Lacey Schwartz was raised in a secular white Jewish family, but learned at 18 that her father was black. She felt that her Jewish peers questioned whether she was really born a Jew. Schwartz, who is working on a documentary about her experiences, said her adult life has been marked by an effort to find a place in which she could be accepted as both Jewish and of African descent.
“I think it’s more about feeling like I could walk into a room and feel like I would not be questioned… how to be one person, be yourself and walk into any door and not leave any piece of yourself behind,” said Schwartz, who also works as an outreach coordinator for Be’chol Lashon.
Be’chol Lashon’s summer camp activities, like this play about the book of Genesis, are designed to help Jewish kids of all backgrounds strengthen their connections with the faith
Orthodox Rabbi Benjamin Blech said that mistreatment of converts and the Jewish children of intermarriages is forbidden by Jewish law.

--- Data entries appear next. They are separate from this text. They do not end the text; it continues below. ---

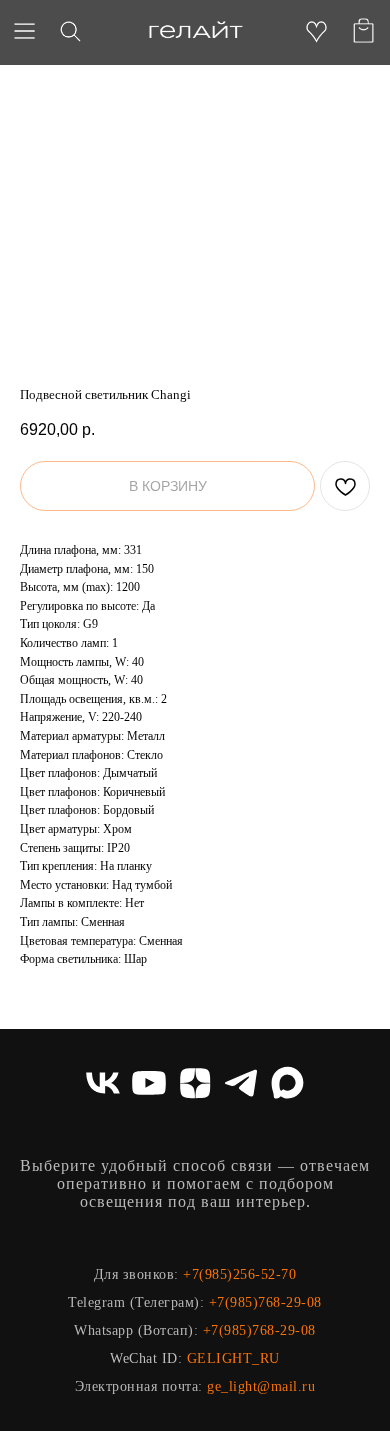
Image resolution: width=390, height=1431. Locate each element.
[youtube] (149, 1083)
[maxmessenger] (287, 1083)
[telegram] (241, 1083)
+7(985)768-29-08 (265, 1302)
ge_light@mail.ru (261, 1386)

“They are not representative of the mainstream of orthodox Judaism or anyone familiar with Jewish law,” said Blech, who is an assistant professor of the Talmud at Yeshiva University. “In Jewish law we are supposed to be more warm and more receptive to these people and to converts, knowing that they have a more difficult row to hoe.”
But Blech also said that marriages to non-Jews are prohibited under Jewish law, and that marriage outside the faith is a threat to the continued viability of the Jewish people.
“We Jews have survived, and the reason we have survived is because of this law. The minute it’s bridged it takes a generation or two and there are no more Jews. If (the couple) promises to raise their child as a Jew,and if they will, they might be an exception to that rule, but the rule is not to go down that road, because it’s too dangerous.”
Diane Tobin said that the history of persecution against Jews has made the community as a whole more wary of those perceived as outsiders – even if those persons meet most rabbinical definitions of Jewishness by having a Jewish parent and following Jewish traditions. But she notes that it doesn’t have to stay that way.
“We should be more welcoming, and it’s not helpful for us not to be part of the marketplace of religions,”said Tobin.
Erik Ludwig, Be’chol Lashon’s chief operating officer, said it’s important for the community as a whole to recognize that there is no one way to be Jewish.
“Judaism is not monolithic,” Ludwig said. “Different cultures bring different practices, which should be celebrated, to the experience.”